> Short problem 1:
In the passage on harvest costs, what is the intercept of the spatially explicit regression?

> Source extract:
--*--

I want to talk a little bit about the Results from the Statistical Analysis and about the actual Harvest Costs for the State Forest.


During the Statistical Analysis to outlier patterns kept recurring which I think do have a significance on the result:

The first pattern, that high Harvest Costs occur in extremely densely stocked stands with a low volume of the trees, is a realistic real world condition and an expected silvicultural behavior. If stands are extremely densely stocked the Volume per Tree value is low. Therefore the outliers were not removed from the dataset. But from a practical point of view these stands are not likely to be harvested.

The second pattern is that high Harvest Costs arise in stands with a high Slope value.

This is also an expected behavior; the steeper the slope, the more expensive it is to harvest. But in real world conditions slopes steeper than 40% are not harvested with ground based machinery. Yet the given stands of the CSF are located in this terrain and are assigned by the CSF as harvestable areas. Therefore these outliers were also not removed from the dataset.

Even though both patterns can occur in real world situations, it is likely that they caused the unexplained variance in Cost. So I think future studies should take definitely take that into account and should consider removing those outliers.

Interpretation Regression Model

I could write a whole lot about possible interpretations about the regression model. You can read all that in the full paper. But I want to give you one sample calculation, that highlights fairly good the results:

The intercept of the spatially explicit regression is 22.80 $/ton. This is the Cost if the stand is in an absolute flat ground (Slope of 0 %), and the stand is located at the road (Skidding Distance of 0 ft.). The coefficient value for Skidding Distance is 0.0076 $/ft and the Slope coefficient value is 0.33 $/%. Since both coefficients are positive, Harvest Cost will increase if Slope increases or the distance to the road increases. For each percent increase in Slope, the Harvest Cost will increase by 0.33 $/ton. The Harvest Cost will also increase by 0.0076 $/ton for each foot increase of the Skidding Distance. Or expressed in other units, the Harvest Cost will increase by 7.58 $/ton for each additional 100 feet to skid. So lets say the stand is 1000 ft away from the road and the Slope is 10%. The basic harvest cost of 22.80 $/ton would increase to 33.70 $/ton (=22.80 $/ton+0.0076 $/ft*1000 ft+0.33 $/%*10%).

--*--

> Short problem 2:
Lay out the rows below as a two-column CSV with the columns request and answer, starting at the row containing "3, 552, 40)" and ending at the row containing "27, 866, 37)". Give one CSV record per row, put each field in quotation marks, and turn any line breaks into spaces.

--*--

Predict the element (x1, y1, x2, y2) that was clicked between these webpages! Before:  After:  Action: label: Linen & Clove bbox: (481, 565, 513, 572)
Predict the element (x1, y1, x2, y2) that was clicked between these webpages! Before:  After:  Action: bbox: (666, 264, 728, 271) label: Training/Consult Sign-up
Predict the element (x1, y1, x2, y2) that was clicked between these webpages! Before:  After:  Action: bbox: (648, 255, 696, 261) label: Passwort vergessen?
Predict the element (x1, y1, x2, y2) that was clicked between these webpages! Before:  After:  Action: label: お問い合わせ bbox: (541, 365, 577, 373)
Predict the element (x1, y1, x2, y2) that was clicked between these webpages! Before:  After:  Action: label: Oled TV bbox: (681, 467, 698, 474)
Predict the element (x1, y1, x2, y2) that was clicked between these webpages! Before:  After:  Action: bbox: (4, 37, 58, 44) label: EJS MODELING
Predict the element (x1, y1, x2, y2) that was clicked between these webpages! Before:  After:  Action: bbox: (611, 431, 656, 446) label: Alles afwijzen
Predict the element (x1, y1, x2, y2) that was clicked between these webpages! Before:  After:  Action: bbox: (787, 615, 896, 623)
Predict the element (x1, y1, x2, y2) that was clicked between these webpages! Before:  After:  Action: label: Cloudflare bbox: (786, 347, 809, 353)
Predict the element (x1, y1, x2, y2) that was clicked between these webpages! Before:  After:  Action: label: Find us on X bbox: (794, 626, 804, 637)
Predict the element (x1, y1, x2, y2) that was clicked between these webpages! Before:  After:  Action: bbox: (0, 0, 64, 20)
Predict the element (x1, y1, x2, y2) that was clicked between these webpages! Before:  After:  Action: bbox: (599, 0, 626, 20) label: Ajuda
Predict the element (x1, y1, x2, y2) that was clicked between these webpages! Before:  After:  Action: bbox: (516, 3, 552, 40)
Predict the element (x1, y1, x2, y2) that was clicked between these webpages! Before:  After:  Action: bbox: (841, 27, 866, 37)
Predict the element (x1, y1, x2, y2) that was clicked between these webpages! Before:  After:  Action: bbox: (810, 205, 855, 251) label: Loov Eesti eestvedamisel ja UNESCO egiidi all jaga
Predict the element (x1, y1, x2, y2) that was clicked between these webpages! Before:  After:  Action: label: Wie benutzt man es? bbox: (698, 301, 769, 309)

--*--

> Written reply 1:
22.80 $/ton

> Written reply 2:
request,answer
"Predict the element (x1, y1, x2, y2) that was clicked between these webpages! Before:  After:","Action: bbox: (516, 3, 552, 40)"
"Predict the element (x1, y1, x2, y2) that was clicked between these webpages! Before:  After:","Action: bbox: (841, 27, 866, 37)"